With the rapid development of portable devices such as cellular phones and notebook computers, there is a strong demand for high capacity and high energy density Li-ion batteries (LIB). Today’s LIBs are partially enough to satisfy all of these demands, but there is still room for further improvements. Particularly for the anode material, commercial graphite anode shows excellent capacity retention during battery cycling; nevertheless, despite its good cycling stability and low cost, the theoretical capacity of only 372 mAh g^-1 is clearly insufficient for the huge demands of the next generation portable electronic devices [1]. To meet the energy density requirements, many anode materials have been investigated including Si, Sn, Al, Ge and mixed compounds thereof. Because of its exceptional theoretical capacity (~4000 mAh g^-1), which means the highest energy density for next generation applications, silicon is the most promising anode candidate among these elements and has recently attracted very much attention. The main limitations to the wide spreading of its application are related to the high volume change, up to above 300%, that occurs during lithium insertion and extraction, leading to mechanical fracture and anode pulverization. Nanostructuring, introducing voids and adding less-active materials to silicon (e.g., carbon) are the main routes currently being explored to solve this problem.

In this work, mesoporous hierarchical amorphous silicon nanostructures have been grown by simple and rapid Pulsed laser Deposition (PLD), both in the form of thin quasi-transparent films and 3D grids, and tested as LIB anodes. The introduction of a controlled porosity is meant to buffer the volume expansion, while the preferential growth in the direction perpendicular to the substrate heads to favouring the electronic and ionic transport within the anode.
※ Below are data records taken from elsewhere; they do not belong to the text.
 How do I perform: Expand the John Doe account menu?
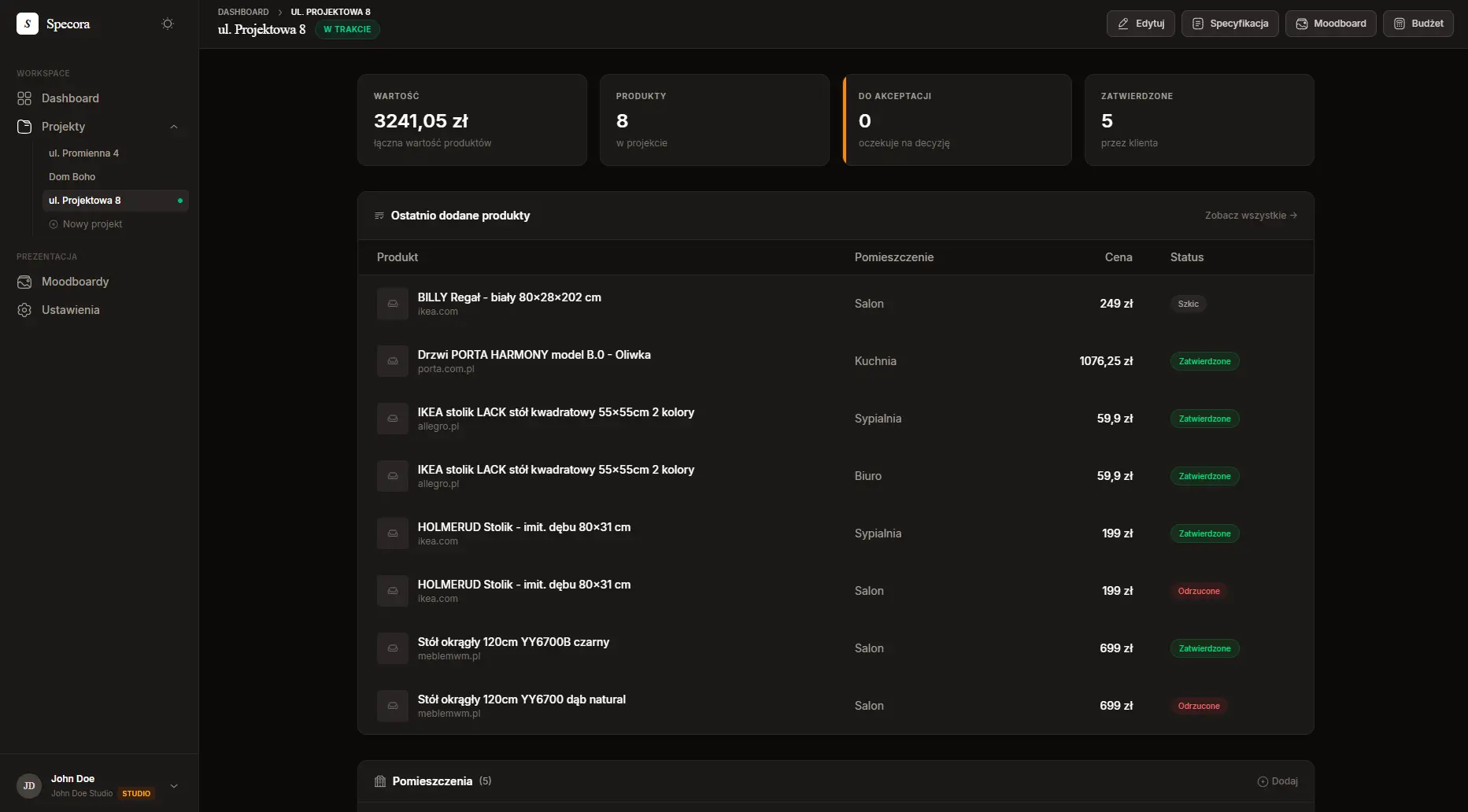click(174, 785)
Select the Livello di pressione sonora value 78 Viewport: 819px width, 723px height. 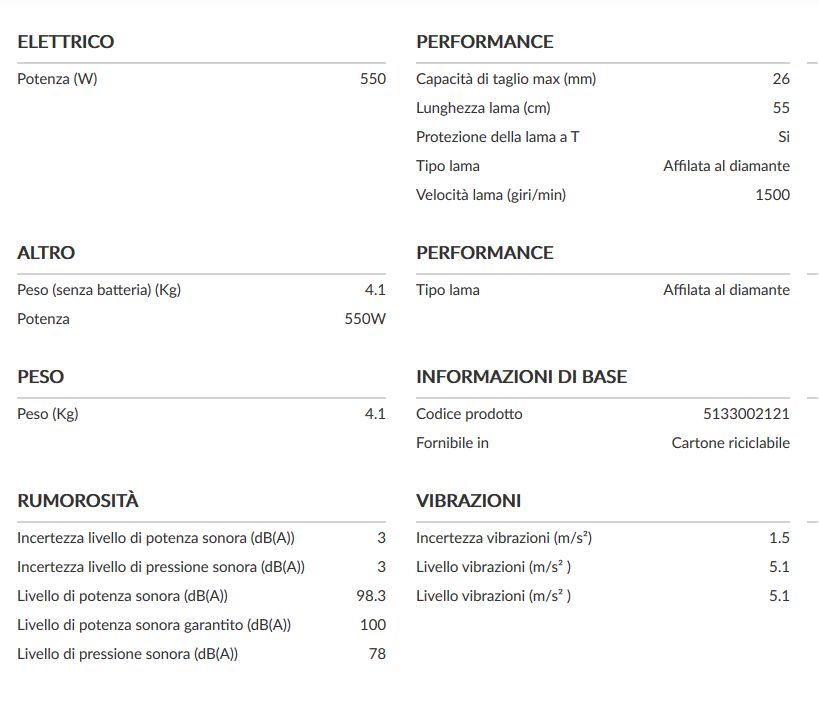coord(377,654)
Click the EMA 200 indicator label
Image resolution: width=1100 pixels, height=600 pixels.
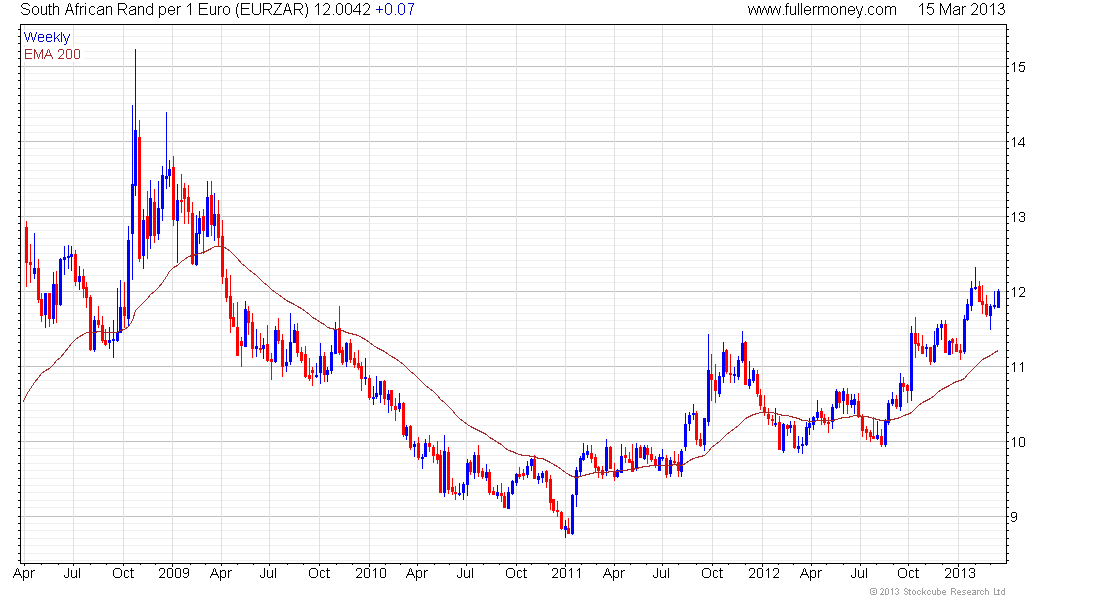52,53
Films were fabricated so to vary their morphology and degree of porosity and the effect of increasing porosity was studied by electrochemical testing in lithium cell configuration with liquid electrolyte under different current densities.

All the samples prepared are fully characterised from the structural-morphological and electrochemical viewpoint. The cycling performances of these nanostructured materials in lab-scale Li-based cells are presented and thoroughly discussed. High specific capacity values have been obtained upon galvanostatic charge/discharge cycling at ambient temperature with high Coulombic efficiency, thus accounting for the good cycling stability (see Fig. 1).

In order to improve the mechanical stability and thus reduce capacity losses of the anodes, silicon/carbon multilayered anodes have also been prepared in different morphologies in a single fabrication step by PLD. The addition of C is meant to stabilize the anode by promoting the formation of a passivating Solid Electrolyte Interphase and reducing the overall volume expansion.

Finally, the preliminary results of an all-solid paper-cell, comprising a nanostructured Si grown on copper grid as working electrode, a PEO-based membrane as polymer electrolyte and a lithium metal counter assembled in a flexible coffee bag envelope, are here presented, which demonstrate very interesting characteristics and prospects.

[1] Q. Si, K. Hanai, T. Ichikawa, A. Hirano, N. Imanishi, Y. Takeda, O. Yamamoto, Electrochim. Acta 195 (2010) 1720-1725.